Eastman promptly walked four of six batters. All four scored, putting Oregon State on track to plate the winning run in the eighth and make its mark as the first team since South Carolina in 2011 to win here after trailing by four runs.
"They're really good," Vanderhook said. "And I'm stupid."
He's not stupid. Vanderhook was arguably the most accomplished assistant coach in the country when he took over the Titans in 2012, and he has since won four Big West titles and made a pair of trips to the CWS.
The coach said he was thinking of the potential schedule ahead and wanted to avoid any situation that did not include getting to Eastman, whom Vanderhook described as "our best guy."
It's a little outside the box of normal strategy, for sure, but no strategy is sound against Oregon State. The Beavers appear equipped to make every coach feel stupid.
Even when Fullerton center fielder Scott Hurst crashed into the wall in the eighth to rob KJ Harrison of extra bases, Oregon State rallied with two outs to score the winning run.

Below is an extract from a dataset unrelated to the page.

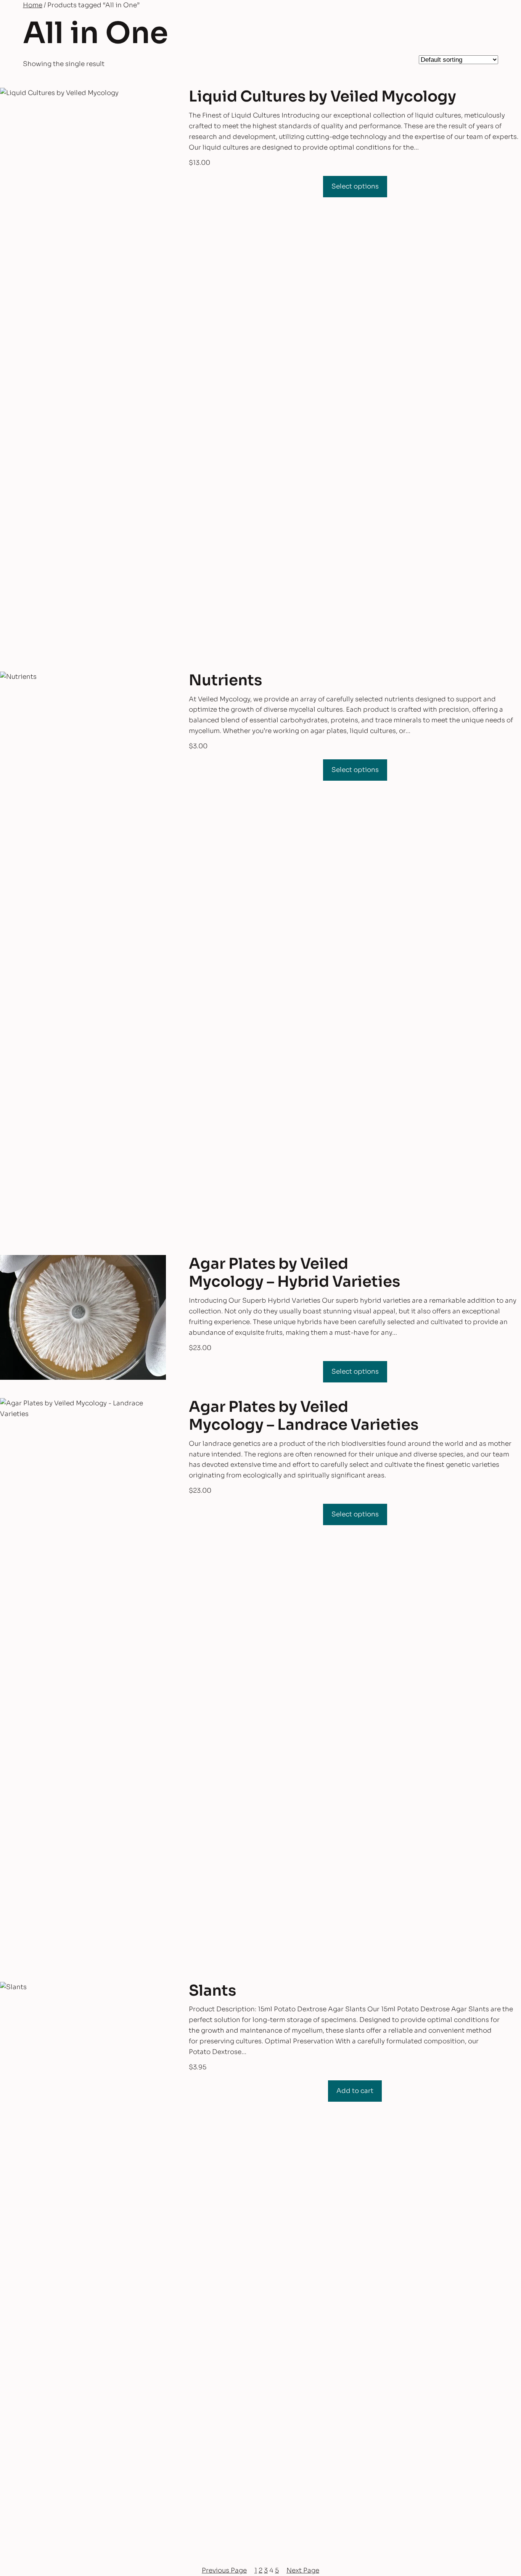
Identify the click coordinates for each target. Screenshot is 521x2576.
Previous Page (224, 2570)
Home (32, 5)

That it came from behind in such fashion was more impressive perhaps than winning in methodical fashion. The Beavers have done that plenty in rolling to a .932 winning percentage.
And that Rutschman delivered the winning hit speaks to Oregon State's versatility. He's a freshman catcher who's hitting .246 and played football in the fall, kicking off for coach Gary Andersen's team.
Rutschman is not the ideal candidate to come to bat with the go-ahead run at second base in a CWS opener.
Unless you're Oregon State.
"I really felt confident," Casey said. "He's a special athlete, and he's really established himself. He's been in some big environments, and he's just not going to be intimidated."
The Beavers stayed focused over the past two weeks after star pitcher Luke Heimlich removed himself from competition in the wake of a report by The Oregonian/Oregon Live that he was convicted in 2012 of child molestation in Washington state and failed to register this year in Oregon as a sex offender.
On Friday, Casey revealed that left fielder Christian Donahue was suspended at the CWS for a violation of team rules.
"I think we prepare for adversity during the season," Casey said.
"I've got to give these guys a lot of credit, because you can't do it yourself. You have to have good leadership off the field. Our two captains, Nick Madrigal and Drew Rasmussen, are off the chart."
Listen to the Oregon State players talk, Casey said, and you begin to understand the ingredients that lead to their remarkable success rate.
"We trust each other, and we love each other," Larnach said. "So we come out and fight for each other. It's not just one person. It's just for everyone -- for Coach, for our teammates, for the fans, for everybody."
The Beavers showed Saturday that they've got plenty of fight left.